At step 526, each computing device determines a score for the audio signal received at its respective microphone. In various examples, each computing device has a scoring module that can generate a score for speech in the respective audio signal. The scoring module can be a neural network or other deep learning system as described above with respect to FIG. 1.

At step 528, each computing device transmits its respective score to the other computing devices in the shared room participating in the teleconference. At step 530, each device identifies the highest score of the respective scores received from each of the other local computing devices as well as its own local score. At step 532, each device determines whether the highest score corresponds to its own local score. If the highest score corresponds to its own local score, the method 520 proceeds to step 534 and the local computing device unmutes its microphone and transmits its audio input from its microphone to the teleconference. Similarly, the local computing device transmits the audio output from the teleconference to its loudspeaker. If the local device determines at step 532 that the highest score is does not correspond with its local score (i.e., its local score is lower than the highest score), the method 520 proceeds to step 536, and the local computing device mutes its microphone and loudspeaker.
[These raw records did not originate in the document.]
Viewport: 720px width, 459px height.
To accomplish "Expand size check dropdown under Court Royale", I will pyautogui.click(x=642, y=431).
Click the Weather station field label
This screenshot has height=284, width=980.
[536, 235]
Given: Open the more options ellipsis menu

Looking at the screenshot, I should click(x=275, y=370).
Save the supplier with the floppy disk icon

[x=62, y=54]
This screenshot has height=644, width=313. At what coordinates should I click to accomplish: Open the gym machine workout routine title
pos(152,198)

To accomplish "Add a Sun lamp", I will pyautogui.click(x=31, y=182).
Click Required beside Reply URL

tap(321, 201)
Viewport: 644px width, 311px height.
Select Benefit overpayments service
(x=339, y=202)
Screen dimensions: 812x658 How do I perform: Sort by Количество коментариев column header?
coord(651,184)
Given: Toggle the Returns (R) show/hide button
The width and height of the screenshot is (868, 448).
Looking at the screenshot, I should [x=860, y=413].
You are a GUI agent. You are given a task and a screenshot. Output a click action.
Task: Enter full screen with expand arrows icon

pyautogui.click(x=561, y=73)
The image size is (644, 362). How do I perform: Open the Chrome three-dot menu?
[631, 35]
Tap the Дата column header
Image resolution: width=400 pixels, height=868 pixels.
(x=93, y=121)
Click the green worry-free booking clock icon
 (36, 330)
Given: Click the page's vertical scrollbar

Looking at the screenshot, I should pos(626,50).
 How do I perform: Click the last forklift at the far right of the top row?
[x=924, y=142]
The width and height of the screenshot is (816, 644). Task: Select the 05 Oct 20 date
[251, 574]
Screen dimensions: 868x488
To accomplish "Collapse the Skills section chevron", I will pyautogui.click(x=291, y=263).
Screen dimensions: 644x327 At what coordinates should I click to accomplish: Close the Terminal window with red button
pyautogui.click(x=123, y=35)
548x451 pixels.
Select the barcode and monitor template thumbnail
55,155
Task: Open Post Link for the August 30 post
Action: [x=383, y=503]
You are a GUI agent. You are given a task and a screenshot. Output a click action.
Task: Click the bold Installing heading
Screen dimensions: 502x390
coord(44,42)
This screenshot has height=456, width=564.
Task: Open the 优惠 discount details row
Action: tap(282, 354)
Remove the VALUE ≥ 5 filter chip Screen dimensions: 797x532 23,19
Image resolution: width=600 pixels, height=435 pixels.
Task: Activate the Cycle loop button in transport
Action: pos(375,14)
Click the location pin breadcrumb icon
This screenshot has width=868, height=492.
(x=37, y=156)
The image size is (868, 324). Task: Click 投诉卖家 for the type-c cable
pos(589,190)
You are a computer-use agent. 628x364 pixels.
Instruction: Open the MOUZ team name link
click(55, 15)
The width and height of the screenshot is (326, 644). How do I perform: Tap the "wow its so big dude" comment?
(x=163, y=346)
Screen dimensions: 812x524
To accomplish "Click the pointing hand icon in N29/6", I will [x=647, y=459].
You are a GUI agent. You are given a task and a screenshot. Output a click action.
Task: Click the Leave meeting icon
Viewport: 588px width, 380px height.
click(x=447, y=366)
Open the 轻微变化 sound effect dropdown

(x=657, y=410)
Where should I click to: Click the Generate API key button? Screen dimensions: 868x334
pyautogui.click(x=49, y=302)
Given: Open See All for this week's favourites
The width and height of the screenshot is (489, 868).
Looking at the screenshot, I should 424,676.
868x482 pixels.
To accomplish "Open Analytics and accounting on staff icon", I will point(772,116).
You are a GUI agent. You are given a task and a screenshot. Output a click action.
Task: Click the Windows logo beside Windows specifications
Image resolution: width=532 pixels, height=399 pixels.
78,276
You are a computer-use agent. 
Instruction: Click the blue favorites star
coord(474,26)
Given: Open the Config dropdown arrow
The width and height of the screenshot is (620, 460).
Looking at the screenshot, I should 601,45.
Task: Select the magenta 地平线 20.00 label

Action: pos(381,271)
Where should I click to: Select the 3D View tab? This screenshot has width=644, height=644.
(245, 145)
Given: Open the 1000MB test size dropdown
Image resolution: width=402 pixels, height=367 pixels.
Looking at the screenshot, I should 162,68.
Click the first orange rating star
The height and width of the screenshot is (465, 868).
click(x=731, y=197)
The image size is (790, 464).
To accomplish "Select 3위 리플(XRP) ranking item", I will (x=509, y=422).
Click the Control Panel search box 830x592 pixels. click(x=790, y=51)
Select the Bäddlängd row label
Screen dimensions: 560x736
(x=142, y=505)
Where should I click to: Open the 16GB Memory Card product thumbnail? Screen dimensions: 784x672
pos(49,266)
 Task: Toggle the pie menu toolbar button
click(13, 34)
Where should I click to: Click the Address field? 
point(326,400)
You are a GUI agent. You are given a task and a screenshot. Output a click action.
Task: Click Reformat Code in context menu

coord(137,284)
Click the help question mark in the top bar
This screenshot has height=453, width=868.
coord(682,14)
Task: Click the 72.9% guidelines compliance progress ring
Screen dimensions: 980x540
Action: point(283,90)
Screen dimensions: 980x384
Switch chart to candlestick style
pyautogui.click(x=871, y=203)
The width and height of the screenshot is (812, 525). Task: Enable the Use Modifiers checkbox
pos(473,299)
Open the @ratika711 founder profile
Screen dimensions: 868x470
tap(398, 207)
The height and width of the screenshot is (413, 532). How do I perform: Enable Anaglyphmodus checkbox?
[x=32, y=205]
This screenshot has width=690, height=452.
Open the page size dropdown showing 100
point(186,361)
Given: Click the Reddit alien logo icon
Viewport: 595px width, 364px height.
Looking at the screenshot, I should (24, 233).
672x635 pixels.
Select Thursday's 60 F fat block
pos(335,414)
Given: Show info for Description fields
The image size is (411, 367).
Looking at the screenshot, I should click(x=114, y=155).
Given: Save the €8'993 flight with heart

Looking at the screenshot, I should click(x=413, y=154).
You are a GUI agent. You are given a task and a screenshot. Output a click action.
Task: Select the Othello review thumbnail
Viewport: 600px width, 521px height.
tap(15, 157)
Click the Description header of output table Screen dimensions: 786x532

In general, the computing device with the highest score will unmute its microphone and the computing devices with scores lower than the highest score will mute their microphones (and loudspeakers). In some examples, the loudspeaker for the local meeting room is the loudspeaker on the local computing device with the highest score.

In various examples, step 532 can occur simultaneously at each local computing device. In various examples the method 520 returns to step 524, and steps 524-536 are periodically repeated. For example, steps 524-536 can be repeated about every 5 ms, 10 ms, 20 ms, 25, ms, or 50 ms. Thus, when a different participant in the meeting room begins speaking, the microphone with the highest score can change, and the microphone that is unmuted can be automatically switched via the method 520.

Example Computing Device

FIG. 6 is a block diagram of an example computing device 600, in accordance with various embodiments. In some embodiments, the computing device 600 may be used for at least part of the deep learning system 100 in FIG. 1, as well as the systems of FIGS. 2A, 2B, 3, 4A, and 4B. A number of components are illustrated in FIG. 6 as included in the computing device 600, but any one or more of these components may be omitted or duplicated, as suitable for the application. In some embodiments, some or all of the components included in the computing device 600 may be attached to one or more motherboards. In some embodiments, some or all of these components are fabricated onto a single system on a chip (SoC) die. Additionally, in various embodiments, the computing device 600 may not include one or more of the components illustrated in FIG. 6, but the computing device 600 may include interface circuitry for coupling to the one or more components. For example, the computing device 600 may not include a display device 606, but may include display device interface circuitry (e.g., a connector and driver circuitry) to which a display device 606 may be coupled. In another set of examples, the computing device 600 may not include a video input device 618 or a video output device 608, but may include video input or output device interface circuitry (e.g., connectors and supporting circuitry) to which a video input device 618 or video output device 608 may be coupled.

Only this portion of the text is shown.